Beckwith-Wiedemann spectrum (BWSp) is an overgrowth disorder caused by both genetic and epigenetic defects within the 11p15.5 chromosomal region. The most common cause of BWSp is DNA methylation anomalies in two imprinting control regions (ICR1, the telomeric centre that includes H19/IGF2:IG-DMR and ICR2, the centromeric centre that includes KCNQ1OT1:TSS-DMR) located within the 11p15.5 locus. Previous studies demonstrated that a subset of BWSp patients had methylation defects extending beyond 11p15.5 to other chromosomal loci, an entity known as multilocus imprinting disturbances (MLID). In this study, the multilocus methylation status of 101 BWSp patients was analysed by both various methylation-specific multiplex ligation-dependent probe amplification (MS-MLPA-E034) and methylation microarrays.
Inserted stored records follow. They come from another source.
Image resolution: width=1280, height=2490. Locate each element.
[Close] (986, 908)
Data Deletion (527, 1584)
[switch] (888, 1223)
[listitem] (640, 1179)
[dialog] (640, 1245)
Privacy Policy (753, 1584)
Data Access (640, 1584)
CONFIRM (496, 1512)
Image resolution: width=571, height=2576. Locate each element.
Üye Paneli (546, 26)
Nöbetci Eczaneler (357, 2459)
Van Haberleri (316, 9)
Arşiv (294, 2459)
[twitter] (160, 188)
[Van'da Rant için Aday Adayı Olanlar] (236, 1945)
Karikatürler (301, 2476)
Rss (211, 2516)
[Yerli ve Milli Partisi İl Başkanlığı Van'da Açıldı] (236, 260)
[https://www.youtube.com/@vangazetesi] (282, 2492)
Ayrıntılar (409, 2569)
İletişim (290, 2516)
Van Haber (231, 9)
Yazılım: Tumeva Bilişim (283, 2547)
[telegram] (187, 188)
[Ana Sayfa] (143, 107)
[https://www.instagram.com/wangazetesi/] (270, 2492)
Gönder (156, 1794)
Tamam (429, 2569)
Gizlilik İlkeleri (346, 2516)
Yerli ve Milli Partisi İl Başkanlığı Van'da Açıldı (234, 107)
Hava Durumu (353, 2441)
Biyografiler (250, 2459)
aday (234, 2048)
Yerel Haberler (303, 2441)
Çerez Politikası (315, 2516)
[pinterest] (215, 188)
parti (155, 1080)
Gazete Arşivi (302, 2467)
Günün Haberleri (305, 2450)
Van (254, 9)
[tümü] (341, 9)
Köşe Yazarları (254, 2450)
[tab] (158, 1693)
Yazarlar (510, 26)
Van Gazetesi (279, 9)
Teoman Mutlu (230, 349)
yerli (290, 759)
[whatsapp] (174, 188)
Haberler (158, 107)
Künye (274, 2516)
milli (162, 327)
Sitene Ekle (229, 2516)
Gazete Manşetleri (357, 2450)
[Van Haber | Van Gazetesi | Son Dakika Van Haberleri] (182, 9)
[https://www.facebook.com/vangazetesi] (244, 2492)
MS-MLPA-ME034 detected MLID in 16 (15.8%) of the patients, which increased to 59 (58.4%) using methylation microarrays. ICR2 hypomethylation was observed in all MLID cases, and 28 imprinted differentially methylated regions (DMRs) were additionally detected. Recurrent loci associated with the genes such as GNAS, MEST, and DIRAS3, previously reported in MLID patients, were also observed as hypomethylated in our cohort. Seven out of the 48 (14.6%) MLID-BWSp patients with complete data on type of conception were born following assisted reproductive technologies (ART), indicating an appreciable proportion of MLID among ART-conceived pregnancies. This study underscores the value of genome-wide methylation analyses in revealing molecular complexity, improving diagnostic accuracy, and informing prenatal care in BWSp with MLID. Future research should further explore the long-term clinical implications of MLID and the underlying molecular mechanisms.